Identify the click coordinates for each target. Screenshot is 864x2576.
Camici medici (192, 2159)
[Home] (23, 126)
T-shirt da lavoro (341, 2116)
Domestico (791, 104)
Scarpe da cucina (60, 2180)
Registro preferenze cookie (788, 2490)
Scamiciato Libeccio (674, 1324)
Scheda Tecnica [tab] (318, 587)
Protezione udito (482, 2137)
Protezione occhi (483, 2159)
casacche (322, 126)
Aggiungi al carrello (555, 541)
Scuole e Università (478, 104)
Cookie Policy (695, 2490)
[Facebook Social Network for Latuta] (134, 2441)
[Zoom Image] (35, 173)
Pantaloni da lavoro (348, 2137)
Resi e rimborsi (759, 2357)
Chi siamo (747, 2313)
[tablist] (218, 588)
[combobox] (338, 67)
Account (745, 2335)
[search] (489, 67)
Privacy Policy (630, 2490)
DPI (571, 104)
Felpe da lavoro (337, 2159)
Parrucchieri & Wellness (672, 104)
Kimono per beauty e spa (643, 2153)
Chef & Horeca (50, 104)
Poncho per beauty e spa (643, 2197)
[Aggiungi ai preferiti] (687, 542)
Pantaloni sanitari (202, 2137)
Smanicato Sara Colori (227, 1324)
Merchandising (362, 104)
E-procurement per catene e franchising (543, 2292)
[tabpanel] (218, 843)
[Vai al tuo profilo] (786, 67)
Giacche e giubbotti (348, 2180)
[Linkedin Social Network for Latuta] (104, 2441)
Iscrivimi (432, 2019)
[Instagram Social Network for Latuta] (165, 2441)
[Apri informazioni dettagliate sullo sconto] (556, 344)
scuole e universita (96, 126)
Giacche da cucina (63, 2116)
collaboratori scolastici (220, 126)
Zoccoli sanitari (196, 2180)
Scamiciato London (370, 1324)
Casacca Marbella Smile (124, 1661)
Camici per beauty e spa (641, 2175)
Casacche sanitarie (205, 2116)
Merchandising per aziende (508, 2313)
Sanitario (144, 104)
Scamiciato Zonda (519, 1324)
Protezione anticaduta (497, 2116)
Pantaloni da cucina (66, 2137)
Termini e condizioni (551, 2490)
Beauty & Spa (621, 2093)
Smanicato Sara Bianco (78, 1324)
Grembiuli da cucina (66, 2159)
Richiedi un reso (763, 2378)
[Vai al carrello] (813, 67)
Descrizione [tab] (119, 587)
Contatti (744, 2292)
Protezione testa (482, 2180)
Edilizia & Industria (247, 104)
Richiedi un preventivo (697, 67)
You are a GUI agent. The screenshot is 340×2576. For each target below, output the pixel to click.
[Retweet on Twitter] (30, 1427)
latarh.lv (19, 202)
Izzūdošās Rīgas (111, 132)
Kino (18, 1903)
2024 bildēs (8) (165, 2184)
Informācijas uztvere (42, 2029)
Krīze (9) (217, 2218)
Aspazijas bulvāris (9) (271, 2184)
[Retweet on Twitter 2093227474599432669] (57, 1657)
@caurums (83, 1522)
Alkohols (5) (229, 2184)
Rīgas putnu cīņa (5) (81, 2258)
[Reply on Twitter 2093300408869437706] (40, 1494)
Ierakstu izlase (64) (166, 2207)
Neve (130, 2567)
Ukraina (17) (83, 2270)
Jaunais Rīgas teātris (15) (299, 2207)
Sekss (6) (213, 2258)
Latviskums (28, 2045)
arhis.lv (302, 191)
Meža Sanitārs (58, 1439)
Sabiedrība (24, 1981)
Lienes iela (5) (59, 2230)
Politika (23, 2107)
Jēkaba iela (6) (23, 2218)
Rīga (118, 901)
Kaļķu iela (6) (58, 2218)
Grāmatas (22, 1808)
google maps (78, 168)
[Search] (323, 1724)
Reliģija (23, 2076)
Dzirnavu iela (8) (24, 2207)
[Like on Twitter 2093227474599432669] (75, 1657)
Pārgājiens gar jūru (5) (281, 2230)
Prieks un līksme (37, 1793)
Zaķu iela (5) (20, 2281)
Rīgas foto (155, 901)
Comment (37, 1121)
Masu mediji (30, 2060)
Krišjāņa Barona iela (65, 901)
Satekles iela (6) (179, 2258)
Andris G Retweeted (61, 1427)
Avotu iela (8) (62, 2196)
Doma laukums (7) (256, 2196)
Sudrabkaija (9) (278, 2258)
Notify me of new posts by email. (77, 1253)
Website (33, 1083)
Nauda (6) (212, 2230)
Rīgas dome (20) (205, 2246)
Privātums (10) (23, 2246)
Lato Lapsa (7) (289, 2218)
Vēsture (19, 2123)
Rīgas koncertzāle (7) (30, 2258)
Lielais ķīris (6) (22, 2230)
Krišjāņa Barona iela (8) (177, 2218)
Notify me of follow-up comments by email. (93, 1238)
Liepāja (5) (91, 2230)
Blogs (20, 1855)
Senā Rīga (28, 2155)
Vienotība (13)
# # # # #
Render all of the items above as a numbered list, leaving out any blank lines.

Exercise solution:
1. Identify the click coordinates for each target. Screenshot is 864x2576.
2. Camici medici (192, 2159)
3. [Home] (23, 126)
4. T-shirt da lavoro (341, 2116)
5. Domestico (791, 104)
6. Scarpe da cucina (60, 2180)
7. Registro preferenze cookie (788, 2490)
8. Scamiciato Libeccio (674, 1324)
9. Scheda Tecnica [tab] (318, 587)
10. Protezione udito (482, 2137)
11. Protezione occhi (483, 2159)
12. casacche (322, 126)
13. Aggiungi al carrello (555, 541)
14. Scuole e Università (478, 104)
15. Cookie Policy (695, 2490)
16. [Facebook Social Network for Latuta] (134, 2441)
17. [Zoom Image] (35, 173)
18. Pantaloni da lavoro (348, 2137)
19. Resi e rimborsi (759, 2357)
20. Chi siamo (747, 2313)
21. [tablist] (218, 588)
22. [combobox] (338, 67)
23. Account (745, 2335)
24. [search] (489, 67)
25. Privacy Policy (630, 2490)
26. DPI (571, 104)
27. Felpe da lavoro (337, 2159)
28. Parrucchieri & Wellness (672, 104)
29. Kimono per beauty e spa (643, 2153)
30. Chef & Horeca (50, 104)
31. Poncho per beauty e spa (643, 2197)
32. [Aggiungi ai preferiti] (687, 542)
33. Pantaloni sanitari (202, 2137)
34. Smanicato Sara Colori (227, 1324)
35. Merchandising (362, 104)
36. E-procurement per catene e franchising (543, 2292)
37. [tabpanel] (218, 843)
38. [Vai al tuo profilo] (786, 67)
39. Giacche e giubbotti (348, 2180)
40. [Linkedin Social Network for Latuta] (104, 2441)
41. Iscrivimi (432, 2019)
42. [Instagram Social Network for Latuta] (165, 2441)
43. [Apri informazioni dettagliate sullo sconto] (556, 344)
44. scuole e universita (96, 126)
45. Giacche da cucina (63, 2116)
46. collaboratori scolastici (220, 126)
47. Zoccoli sanitari (196, 2180)
48. Scamiciato London (370, 1324)
49. Casacca Marbella Smile (124, 1661)
50. Camici per beauty e spa (641, 2175)
51. Casacche sanitarie (205, 2116)
52. Merchandising per aziende (508, 2313)
53. Sanitario (144, 104)
54. Scamiciato Zonda (519, 1324)
55. Protezione anticaduta (497, 2116)
56. Pantaloni da cucina (66, 2137)
57. Termini e condizioni (551, 2490)
58. Beauty & Spa (621, 2093)
59. Smanicato Sara Bianco (78, 1324)
60. Grembiuli da cucina (66, 2159)
61. Richiedi un reso (763, 2378)
62. [Vai al carrello] (813, 67)
63. Descrizione [tab] (119, 587)
64. Contatti (744, 2292)
65. Protezione testa (482, 2180)
66. Edilizia & Industria (247, 104)
67. Richiedi un preventivo (697, 67)
68. You are a GUI agent. The screenshot is 340×2576. For each target below, output the pixel to click.
69. [Retweet on Twitter] (30, 1427)
70. latarh.lv (19, 202)
71. Izzūdošās Rīgas (111, 132)
72. Kino (18, 1903)
73. 2024 bildēs (8) (165, 2184)
74. Informācijas uztvere (42, 2029)
75. Krīze (9) (217, 2218)
76. Aspazijas bulvāris (9) (271, 2184)
77. [Retweet on Twitter 2093227474599432669] (57, 1657)
78. @caurums (83, 1522)
79. Alkohols (5) (229, 2184)
80. Rīgas putnu cīņa (5) (81, 2258)
81. [Reply on Twitter 2093300408869437706] (40, 1494)
82. Ierakstu izlase (64) (166, 2207)
83. Neve (130, 2567)
84. Ukraina (17) (83, 2270)
85. Jaunais Rīgas teātris (15) (299, 2207)
86. Sekss (6) (213, 2258)
87. Latviskums (28, 2045)
88. arhis.lv (302, 191)
89. Meža Sanitārs (58, 1439)
90. Sabiedrība (24, 1981)
91. Lienes iela (5) (59, 2230)
92. Politika (23, 2107)
93. Jēkaba iela (6) (23, 2218)
94. Rīga (118, 901)
95. Kaļķu iela (6) (58, 2218)
96. Grāmatas (22, 1808)
97. google maps (78, 168)
98. [Search] (323, 1724)
99. Reliģija (23, 2076)
100. Dzirnavu iela (8) (24, 2207)
101. [Like on Twitter 2093227474599432669] (75, 1657)
102. Pārgājiens gar jūru (5) (281, 2230)
103. Prieks un līksme (37, 1793)
104. Zaķu iela (5) (20, 2281)
105. Rīgas foto (155, 901)
106. Comment (37, 1121)
107. Masu mediji (30, 2060)
108. Krišjāņa Barona iela (65, 901)
109. Satekles iela (6) (179, 2258)
110. Andris G Retweeted (61, 1427)
111. Avotu iela (8) (62, 2196)
112. Doma laukums (7) (256, 2196)
113. Sudrabkaija (9) (278, 2258)
114. Notify me of new posts by email. (77, 1253)
115. Website (33, 1083)
116. Nauda (6) (212, 2230)
117. Rīgas dome (20) (205, 2246)
118. Privātums (10) (23, 2246)
119. Lato Lapsa (7) (289, 2218)
120. Vēsture (19, 2123)
121. Rīgas koncertzāle (7) (30, 2258)
122. Lielais ķīris (6) (22, 2230)
123. Krišjāņa Barona iela (8) (177, 2218)
124. Notify me of follow-up comments by email. (93, 1238)
125. Liepāja (5) (91, 2230)
126. Blogs (20, 1855)
127. Senā Rīga (28, 2155)
128. Vienotība (13)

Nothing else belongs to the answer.